Out of a deep sleep and yet wide awake. I sat straight up in the dark, paralyzed with fear. My eyes flitted around and I took in my surroundings to make sure my dream wasn’t any indication of reality. My heart was racing. I continued to sit and ask God what the heck that was. It was very rare for me to have nightmares, and rarer yet for me to remember any details of the dream. It was so vivid that I couldn’t go back to sleep. I questioned if this was a prophecy of some type. I decided I had no options but to get comfy. I wasn’t going back to sleep. As I sat there pondering what all of it meant, I started having the strangest thoughts barrage my mind and enter my heart.

What if this baby isn’t healthy? What if I can’t carry it full-term? What if it grows up with a stupid name? What if I can’t stay home because of finances? And they kept getting weirder: What if our house burns down and all my diapers and wipes get burned up? What will all the sweet people who gifted them to me think? They’ll be so disappointed in my poor stewardship.  

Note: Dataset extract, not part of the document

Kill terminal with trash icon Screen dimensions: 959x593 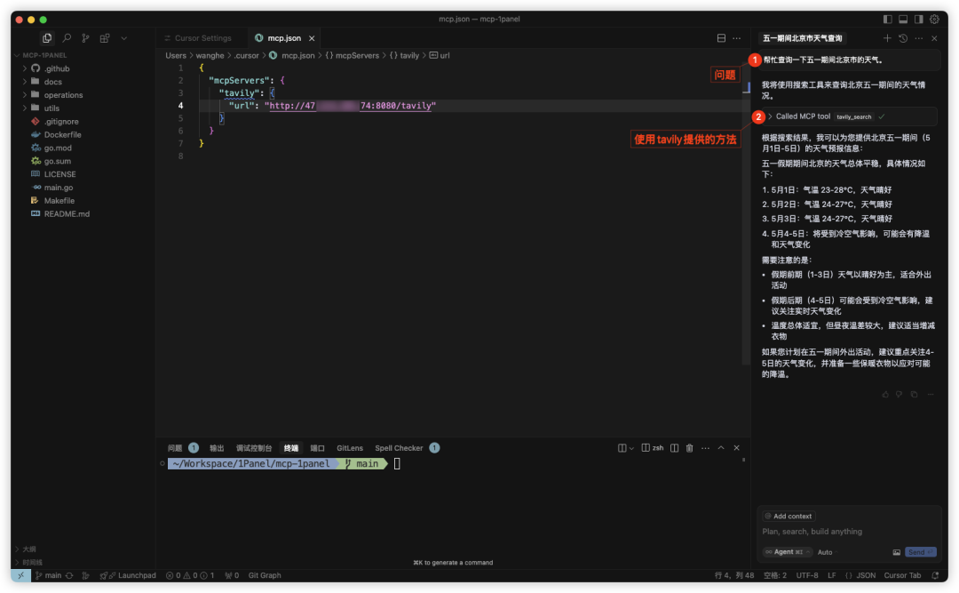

Fear is such a finicky thing. You can be fearful and not realize it. The tricky thing about it is that fear manifests itself in so many ways that it’s unpredictable. I thought back to a retreat I had been to a couple weekends prior. I could hear the verse in my head, “The thief comes to kill, steal, and destroy….”

That. That was it.

The enemy had been stealing my joy. And I had been unaware of it. I had been giving over parts of my life, one piece at a time, and giving into worry, fear of man, people-pleasing, and control. Sometimes it appeared humble, but usually even that was a sign of pride. As my heart continued to race from the dream, I could feel the anger towards the thief in my nightmare surging through my veins, and it was immediately transferred to my invisible enemy. Boy, had he stolen a lot from me. Correction: Boy, had I GIVEN him a lot of ground. I felt all this worry come bubbling out of me from seemingly nowhere.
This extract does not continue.